La nature prise d’incendie est allée jusqu’à faire tomber le soleil au centre de la terre

Pires que marées noires, pandémies du Moyen-Âge, Hiroschima et destructions racistes

d’une idéologie dogmatique

On ne peut plus ouvrir les yeux sur soi sans découvrir autre chose que son ombre former le rang de son élimination volcanique

Je coupe un mât pour dresser un cirque comme ceux qui ambulait les enfances de ma vie

tend les trapèzes

coupe le filet

un besoin de sauter dans l’ailleurs

de la vie sans ménageries

Niala-Loisobleu – 26 Juin 2020

 

LE GYMNASTE

Comme son G l’indique le gymnaste porte le bouc et la moustache que rejoint presque une grosse mèche en accroche-cœur sur un front bas.

Moulé dans un maillot qui fait deux plis sur l’aine il porte aussi, comme son Y, la queue à gauche.

Tous les cœurs il dévaste mais se doit d’être chaste et son juron est baste!

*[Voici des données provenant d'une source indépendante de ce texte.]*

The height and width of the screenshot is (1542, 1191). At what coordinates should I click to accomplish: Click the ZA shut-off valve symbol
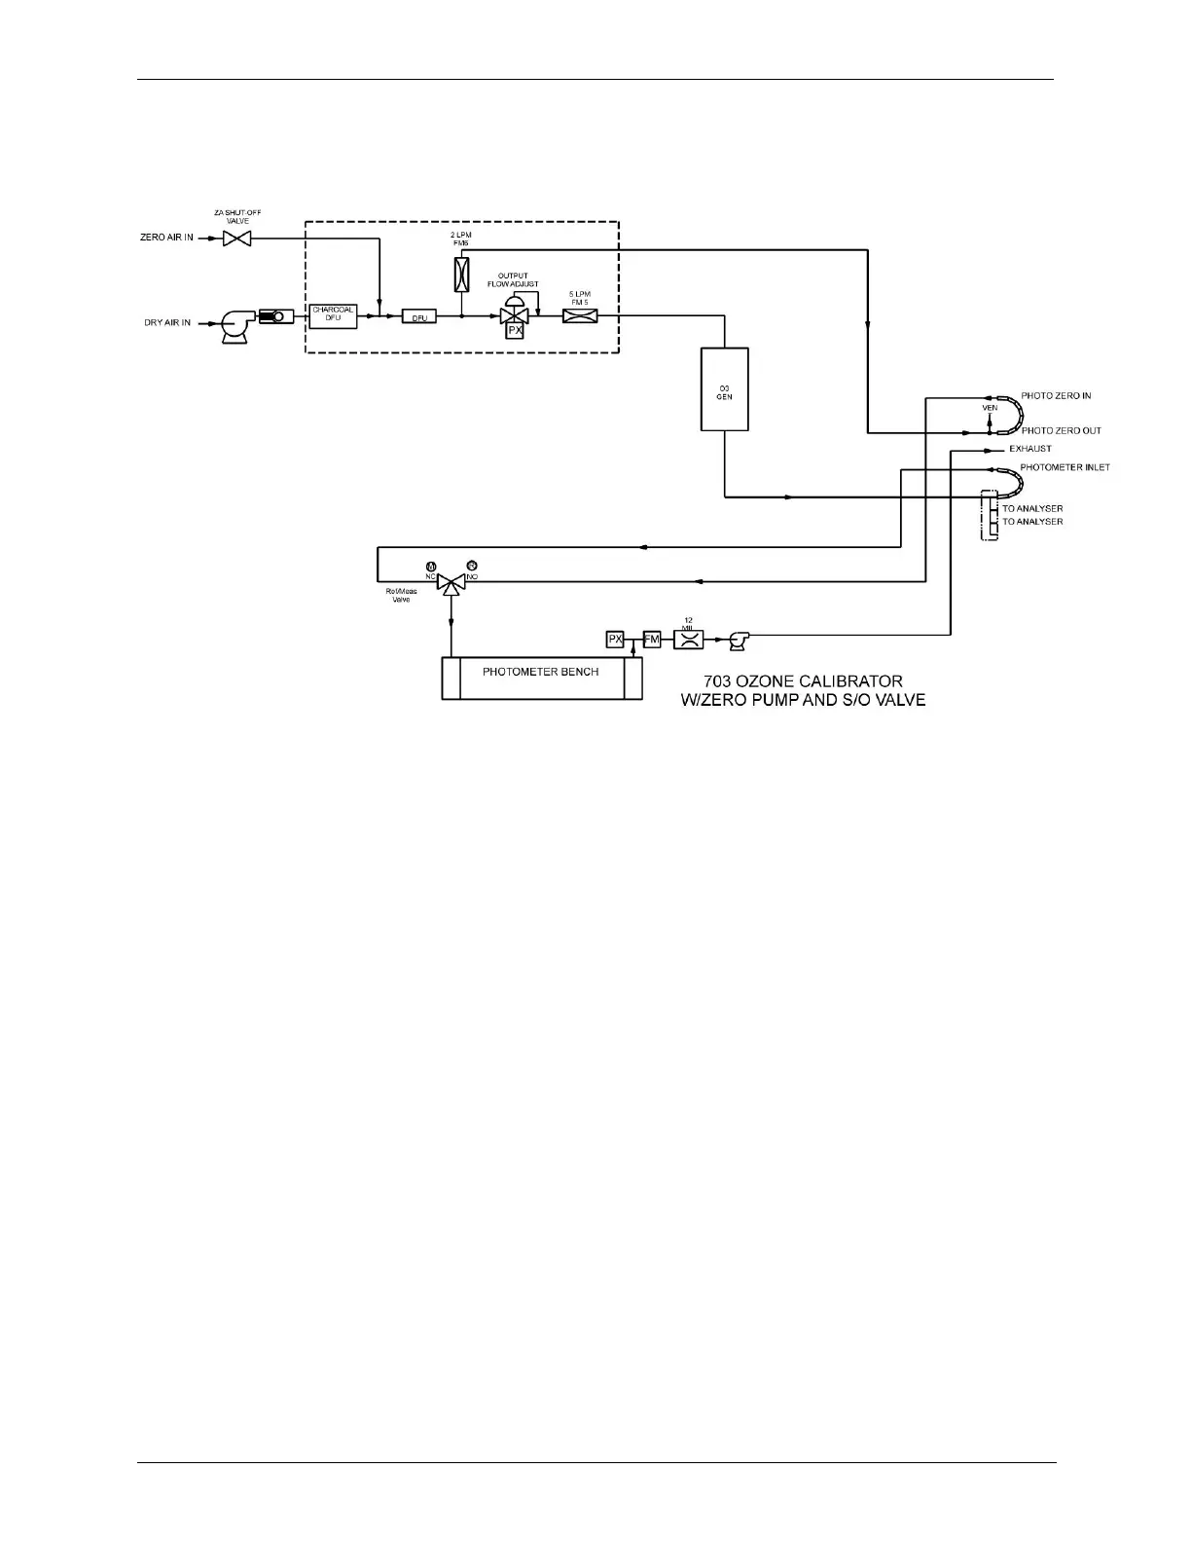pyautogui.click(x=236, y=238)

Plus rose que nature et moins adroit qu’un singe il bondit aux agrès saisi d’un zèle pur. Puis du chef de son corps pris dans la corde à nœuds il interroge l’air comme un
ver de sa motte.

Pour finir il choit parfois des cintres comme une chenille, mais rebondit sur pieds, et c’est alors le parangon adulé de la bêtise humaine qui vous salue.